Are there blogs or internet sites that you read where you believe the content is written by an expert in the field? How are you able to tell? Does the author state as much or are you left to assume this individual is an expert?
What makes an expert in the world of the internet?
Over the past month, my friend Sarah of Seriously, Sarah? has been addressing the topic of responsible blogging? This is a series I feel that readers and writers of blogs should read. Today, I wanted to expand upon the topic and explore what exactly makes one an expert?
The benefit of the internet is that answers to any problem can be quickly researched from the comfort of the couch at 2 in the afternoon or 2 in the morning. Instant access to a myriad of expert knowledge.
A quick google search can lead one to millions of sites on the desired subject. Many of the first page hits can include blog posts and message boards with answers and discussions from experts and everyday individuals. Much of the information that is found is credible. However, it is important to realize simply because a site looks professional, it does not mean the information is the most credible.

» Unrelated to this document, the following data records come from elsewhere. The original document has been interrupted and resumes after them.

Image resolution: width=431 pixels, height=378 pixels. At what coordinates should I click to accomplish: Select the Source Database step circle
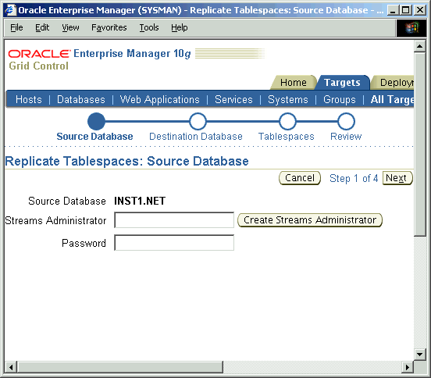pos(96,121)
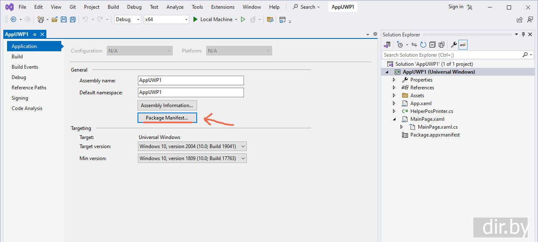Click the Save All toolbar icon
The image size is (538, 242).
(x=73, y=19)
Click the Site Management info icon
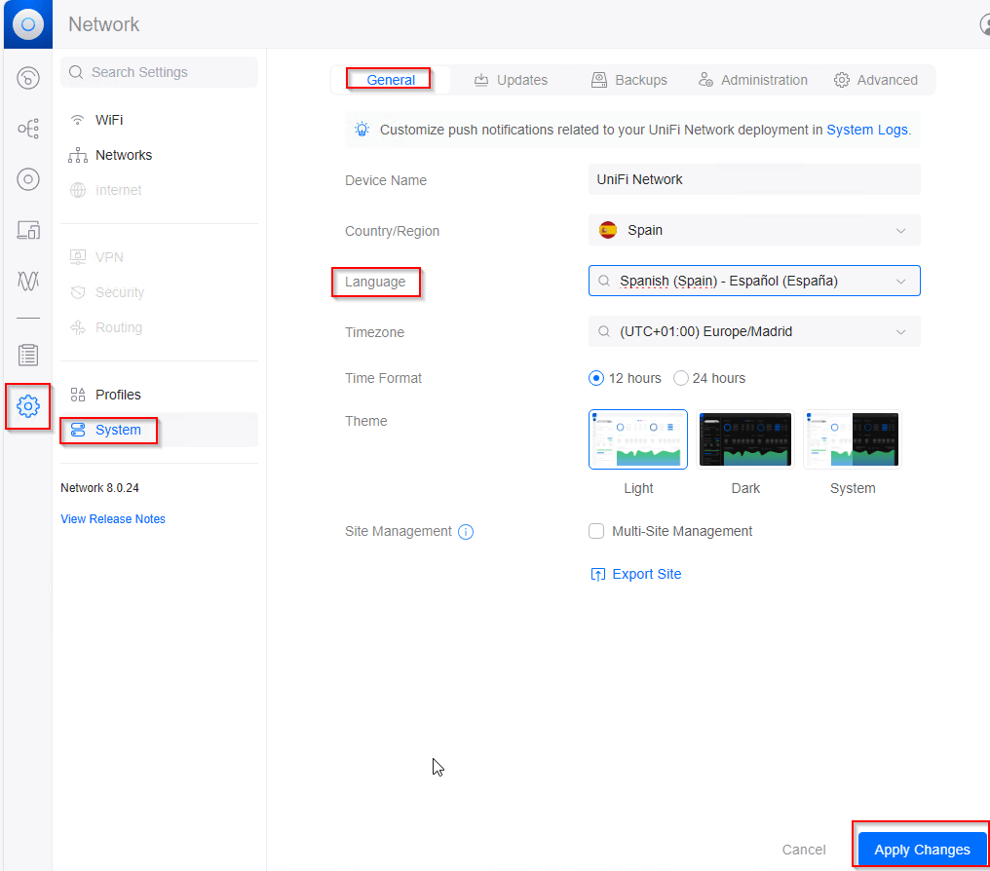Image resolution: width=990 pixels, height=871 pixels. 466,532
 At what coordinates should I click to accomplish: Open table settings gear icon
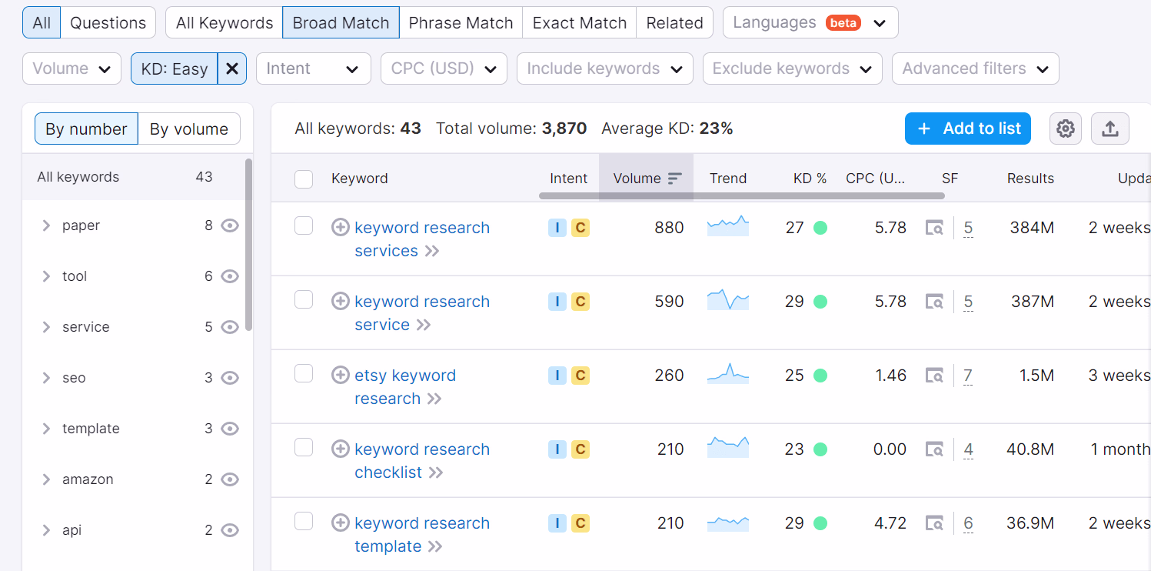click(1065, 129)
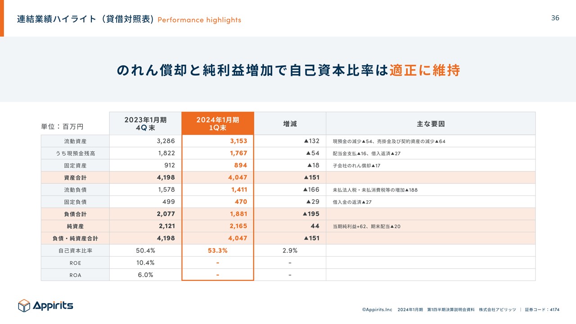Click the 3,153 current assets value
The height and width of the screenshot is (324, 576).
[239, 141]
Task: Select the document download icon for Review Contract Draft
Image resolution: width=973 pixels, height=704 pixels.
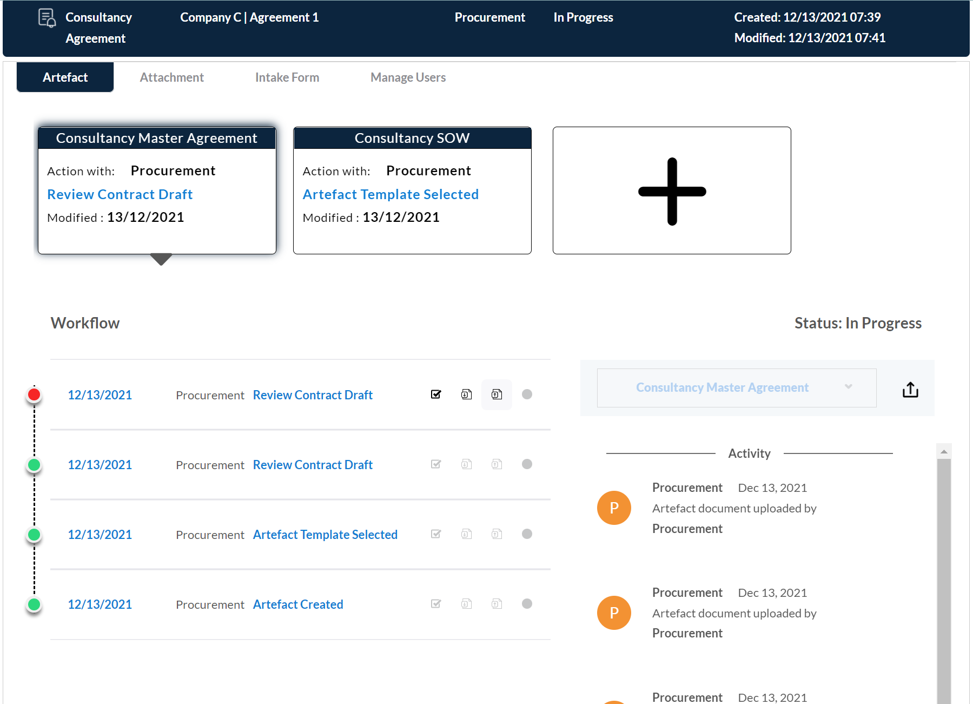Action: coord(466,394)
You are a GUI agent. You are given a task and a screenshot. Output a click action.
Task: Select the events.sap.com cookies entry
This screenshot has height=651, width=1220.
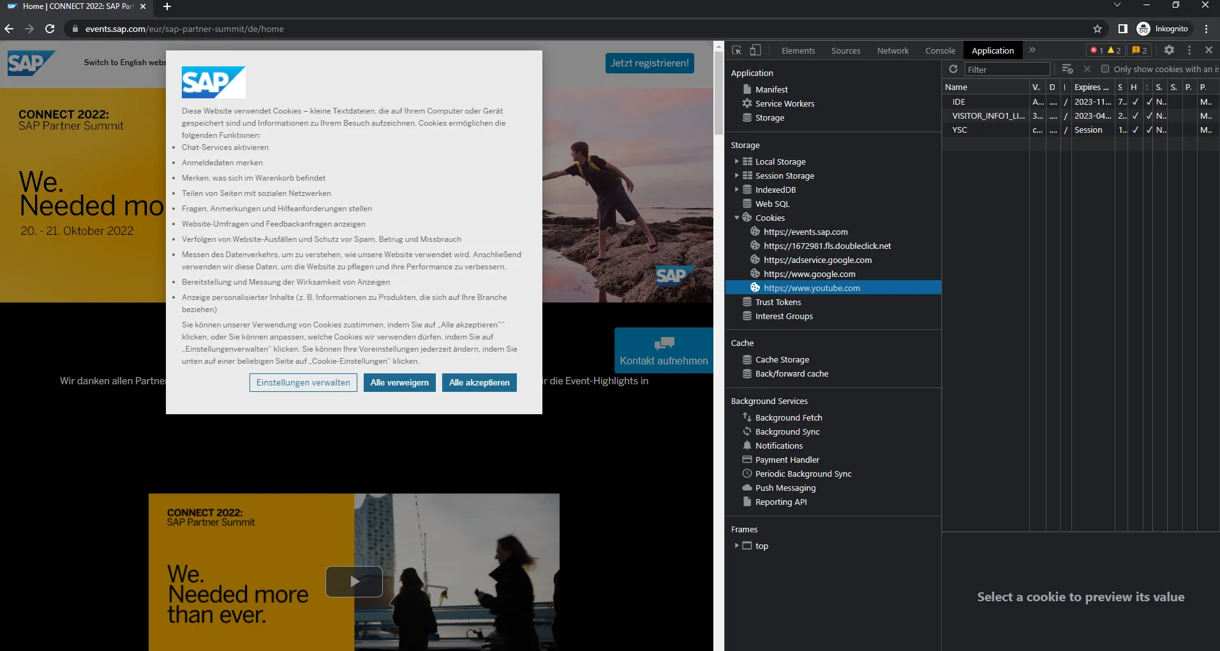point(805,232)
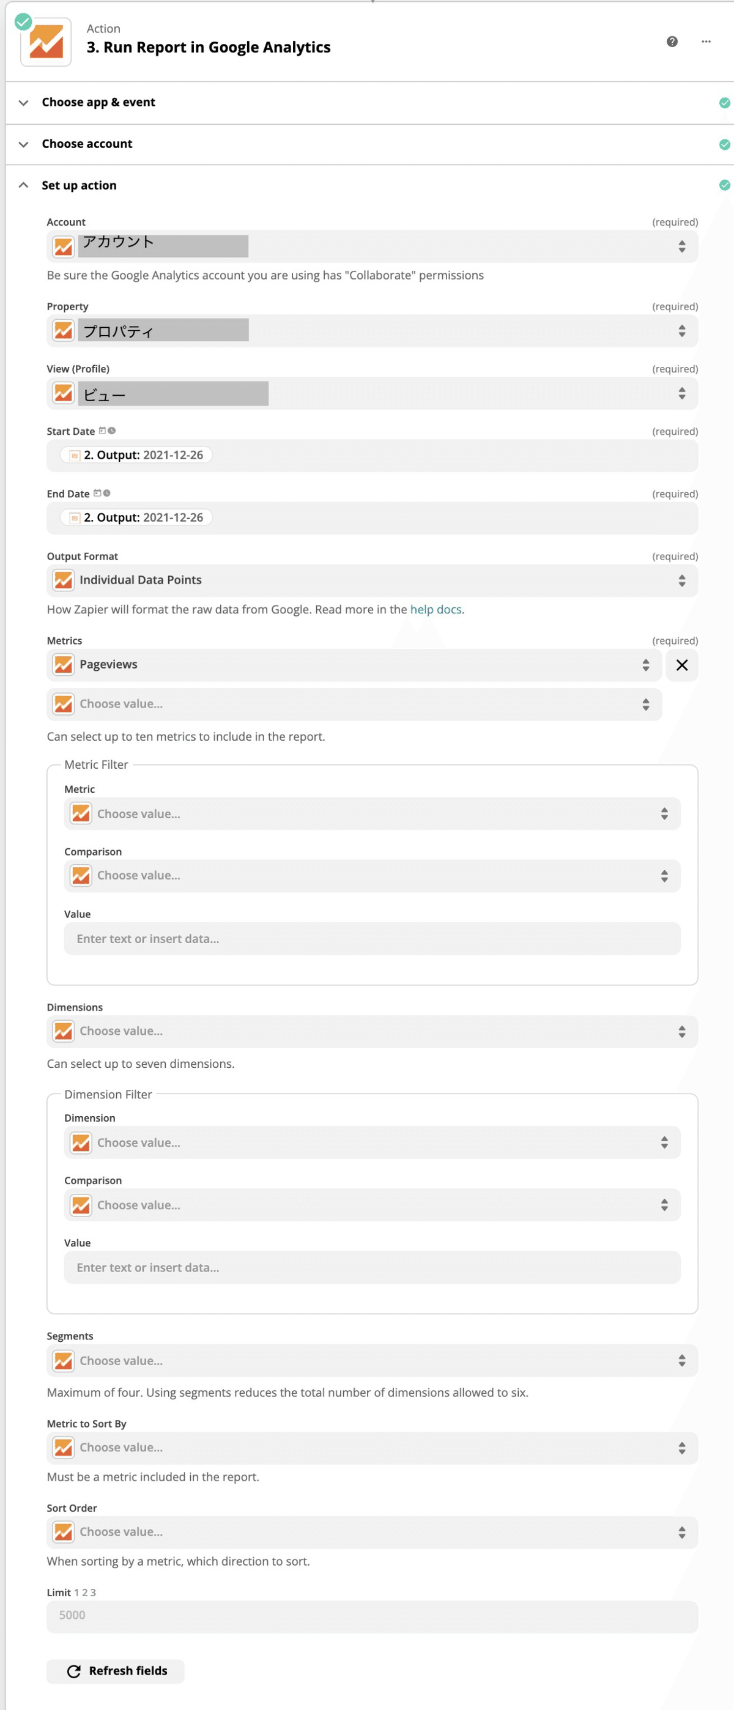Screen dimensions: 734x1710
Task: Collapse the Set up action section
Action: [x=369, y=185]
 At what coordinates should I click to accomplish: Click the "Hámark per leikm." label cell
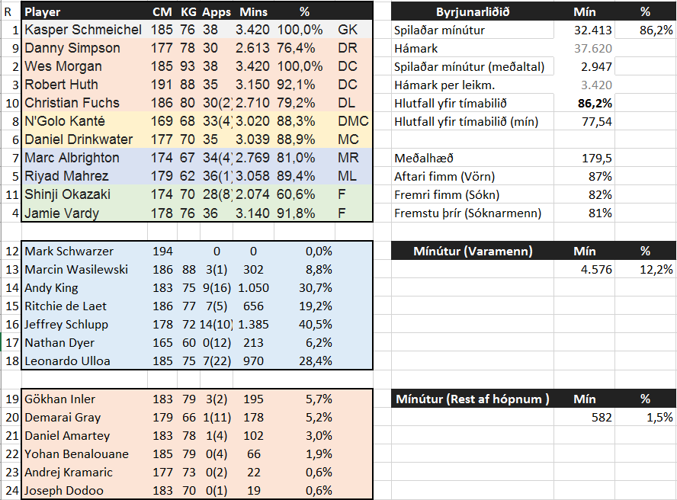(x=445, y=85)
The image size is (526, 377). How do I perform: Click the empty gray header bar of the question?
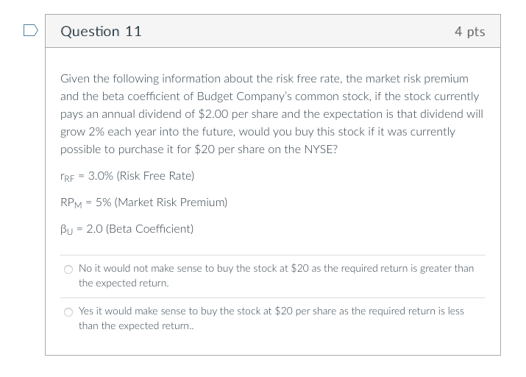click(294, 32)
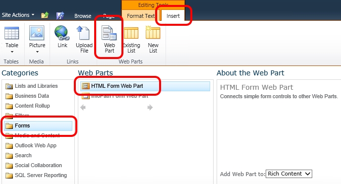Screen dimensions: 341x184
Task: Switch to the Format Text tab
Action: point(141,16)
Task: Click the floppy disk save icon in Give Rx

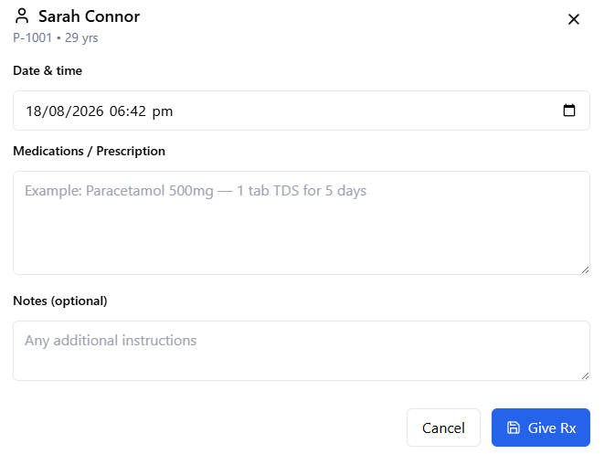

From a professional and personal perspective, I follow several sites and blogs on the subject of grief. During my infertility journey, I also belonged to a message board composed of others going through infertility treatments. Many of my clients have found Facebook and other groups dealing with specific illnesses which they sometimes find helpful. As the author of this site, I often write about grief, mental health and health living.
When an individual is in desperate need of information, it is normal to assume the first few sites will be what they click upon. Hopefully, it is easy to determine if the information is coming from a trained professional with education and training or an individual with personal experience upon the topic. In many cases, this can be difficult to determine.
Before I go further, I feel it is important to note that poor information can be received from both trained experts and individuals who feel they are experts because of life experiences. Readers should take responsibility in researching where the information is derived from and do additional research rather than take the first information as the truth.
Professionally, I am a Licensed Clinical Social Worker with over 14 years of counseling experience focusing upon grief and loss. I have additional certification and regularly receive extra training.Personally, I have experienced my own losses through the death of my father when I was 10 and most recently my mother and grandmother. A significant reason of creating this blog was to share my personal experience and grief journey through the eyes of someone who has been considered an “expert” in the field. As I have shared, I believe my own expertise has helped me at times but has also made me somewhat more critical of myself.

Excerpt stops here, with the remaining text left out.